Automated penetration testing is a popular method to identify exploitable vulnerabilities in a web application, but often fails to identify unlinked endpoints and optional parameters, even with extensive brute force testing. This leaves untested gaps in an application’s visible attack surface. Relying on manual penetration testing to identify testing gaps is an arduous, time consuming, and costly exercise. It does not guarantee complete identification of an application’s attack surface, and consequently often leaves an application vulnerable, despite a pen tester’s best effort to secure it from attacks.

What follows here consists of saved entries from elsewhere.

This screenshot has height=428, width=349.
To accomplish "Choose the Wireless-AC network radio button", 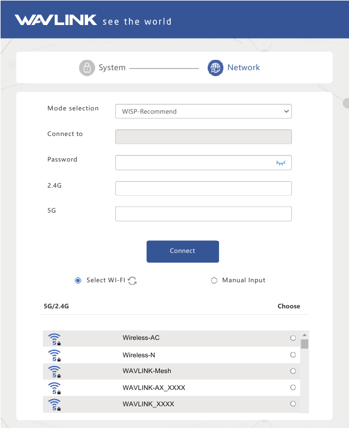I will point(293,338).
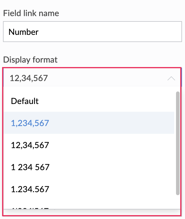Select the space-separated 1 234 567 format

(30, 167)
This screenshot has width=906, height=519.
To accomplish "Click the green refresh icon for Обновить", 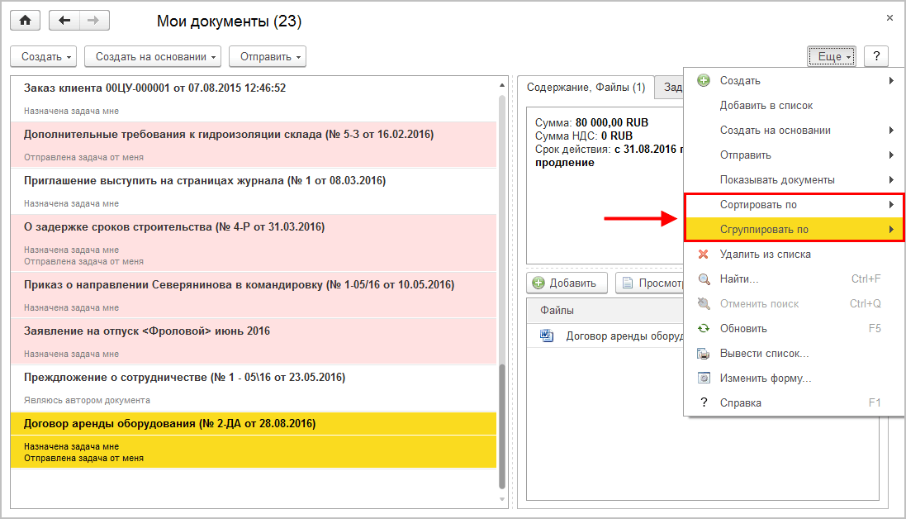I will point(704,329).
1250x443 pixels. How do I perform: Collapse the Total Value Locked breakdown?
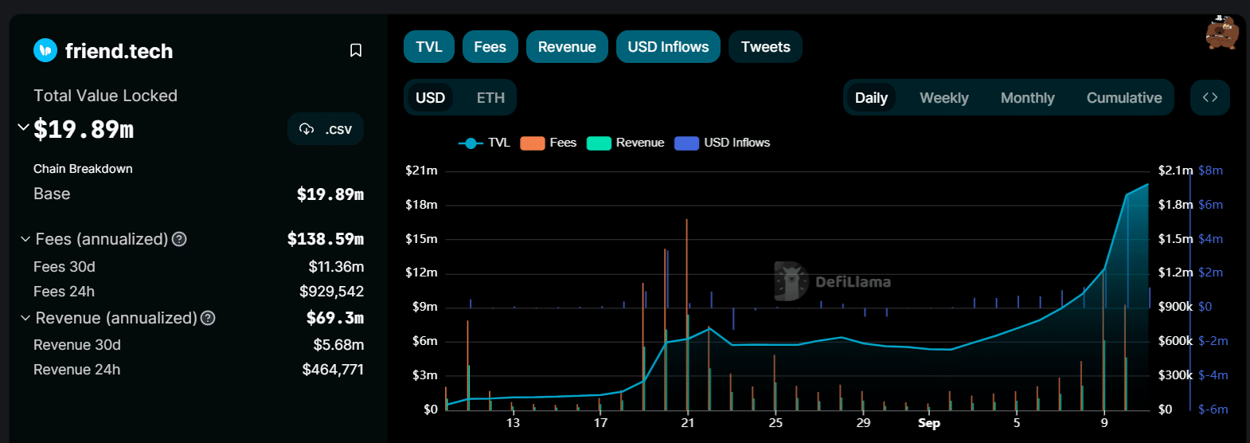23,127
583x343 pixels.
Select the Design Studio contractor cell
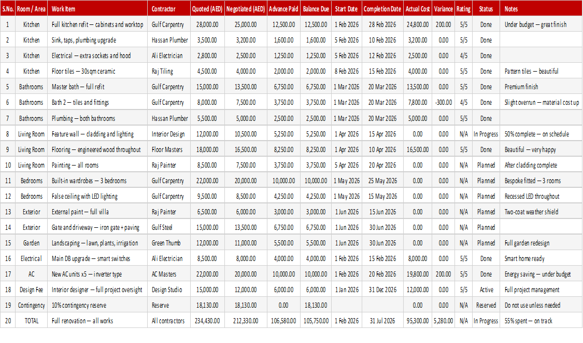coord(169,290)
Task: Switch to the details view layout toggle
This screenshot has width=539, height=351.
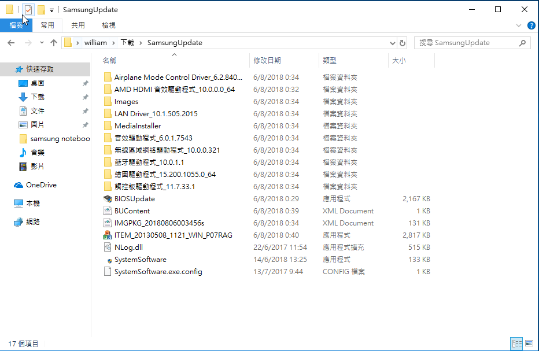Action: (516, 343)
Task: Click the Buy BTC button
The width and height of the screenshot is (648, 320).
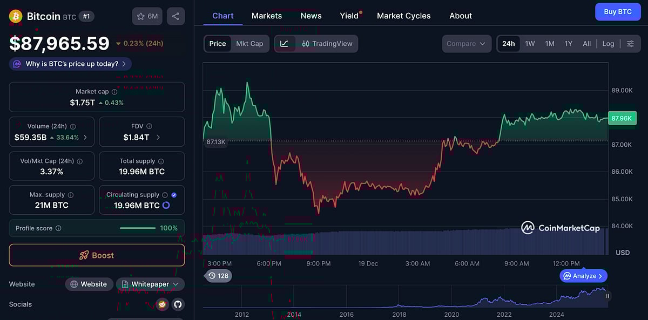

The open source Attack Surface Detector plugin tool—available as both a standalone Command Line Interface tool and as plugins for the widely-adopted Burp Suite (from Portswigger) and OWASP ZAP Dynamic Application Securing Testing (DAST) tools, helps solve this problem. The Attack Surface Detector was developed to provide a complete picture of a web application’s exposed attack surface. It automatically examines an application’s source code via static analysis, finding hidden or unlinked endpoints and identifying their optional parameters and data types that are often missed by most DAST scanners. This greatly accelerates the attack surface identification process, saving substantial time for manual penetration testers. These discovered endpoints and parameters are then used to pre-seed the Burp Suite and OWASP ZAP scanner tools, providing more thorough testing of a web application.
“A hacker has all the time in the world to poke and prod at an application, and only needs to find one vulnerability to compromise sensitive data and leave your application at their mercy,” said Matt DeLetto, Secure Decisions Security Software Engineer. “So, it’s important to thoroughly identify a web application’s attack surface. The Attack Surface Detector can help pen testers do just that.”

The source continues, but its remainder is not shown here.